I’m a country boy turned small town guy turned suburbanite for the past 28 years, and I’m fortunate enough to get to visit some nice cities on occasion. I live just outside of Raleigh — recently named the best city in the Southeast — and I enjoy spending time downtown. Some other cities are real favorites: Cape Town, Singapore, Prague, Vancouver, San Diego, New York. I always look forward to visiting those.
Seattle is another favorite, and I’m lucky enough to get there every year or two for training sessions with WIRB-Copernicus Group, the nation’s leading Independent Review Board. We provide ethical review for clinical trials, primarily concerned with patient safety. It’s an important service, and it’s been gratifying to serve as a board member for 20 years now. It gives me a chance to scratch an inborn itch for science as well as to learn about new developments in medicine long before they’re approved.
But back to Seattle. What’s not to like about the Public Market at Pike Place, where gorgeous bouquets of fresh cut flowers share space with amazing (if smelly) fish markets and shops featuring products from organic honey to hot peppers to leather work and blown glass? It’s often so crowded that you feel like a movable sardine, but you get to see some really interesting people. Street musicians or performers are common. The original Starbucks is across the street, which is cool, even though I don’t like coffee. A cheesecake shop called “The Confectional” has one of the best names around, and at Beecher’s Handmade Cheese you can watch them, well, make it by hand.

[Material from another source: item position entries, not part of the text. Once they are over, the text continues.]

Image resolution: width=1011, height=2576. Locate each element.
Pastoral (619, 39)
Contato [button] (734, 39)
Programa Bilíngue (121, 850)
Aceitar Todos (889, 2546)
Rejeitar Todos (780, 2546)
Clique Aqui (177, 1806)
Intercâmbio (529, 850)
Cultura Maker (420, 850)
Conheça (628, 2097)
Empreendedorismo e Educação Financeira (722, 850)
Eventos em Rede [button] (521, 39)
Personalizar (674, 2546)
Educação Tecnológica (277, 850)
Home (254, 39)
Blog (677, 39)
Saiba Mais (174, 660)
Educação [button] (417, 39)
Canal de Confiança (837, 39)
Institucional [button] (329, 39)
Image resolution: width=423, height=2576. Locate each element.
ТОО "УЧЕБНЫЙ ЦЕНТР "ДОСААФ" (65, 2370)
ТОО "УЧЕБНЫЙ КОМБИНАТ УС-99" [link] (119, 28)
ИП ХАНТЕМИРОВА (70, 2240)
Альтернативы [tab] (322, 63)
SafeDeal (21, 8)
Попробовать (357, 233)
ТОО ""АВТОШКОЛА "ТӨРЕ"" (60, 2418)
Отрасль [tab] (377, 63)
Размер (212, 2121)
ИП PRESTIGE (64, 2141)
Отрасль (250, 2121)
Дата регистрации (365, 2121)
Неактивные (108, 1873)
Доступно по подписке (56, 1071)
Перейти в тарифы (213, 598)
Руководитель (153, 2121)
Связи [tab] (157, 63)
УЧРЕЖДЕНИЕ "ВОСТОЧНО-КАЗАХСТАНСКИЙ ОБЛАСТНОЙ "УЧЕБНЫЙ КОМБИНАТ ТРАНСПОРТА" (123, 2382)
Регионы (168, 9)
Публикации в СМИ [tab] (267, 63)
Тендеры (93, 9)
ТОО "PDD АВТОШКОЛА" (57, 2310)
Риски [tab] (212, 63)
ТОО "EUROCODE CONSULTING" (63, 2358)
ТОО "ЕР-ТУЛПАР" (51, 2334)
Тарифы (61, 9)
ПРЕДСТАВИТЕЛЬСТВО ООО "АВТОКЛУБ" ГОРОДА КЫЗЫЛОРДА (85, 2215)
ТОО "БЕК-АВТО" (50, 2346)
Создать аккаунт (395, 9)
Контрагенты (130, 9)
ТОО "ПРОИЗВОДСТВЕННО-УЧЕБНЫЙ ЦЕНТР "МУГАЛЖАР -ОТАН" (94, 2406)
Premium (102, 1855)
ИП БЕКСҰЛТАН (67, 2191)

I’m aware that’s mainly the touristy stuff, like the Space Needle, Chihully Garden and Glass, the Seattle Art Museum’s sculpture park, and the bustling waterfront, where the Seattle Aquarium does impressive work, flowers punctuate the the piers, and customers at restaurants like Ivar’s Fish Market compete with seagulls to see who gets to eat the most fries. But it’s that sort of thing that adds a lively and inviting air to the office buildings, hotels, and coffee shops where the work gets done.
I doubt I’ll ever live in a city, but I do enjoy an occasional visit.
It occurs to me that it’s tempting to treat church in the same way, visiting occasionally to enjoy the comfort of the worship and the warmth of the people, but with no real commitment to living out the values that are taught there.
I may never be a committed urbanite: Lord help me remember that the Kingdom calls for full-time citizens.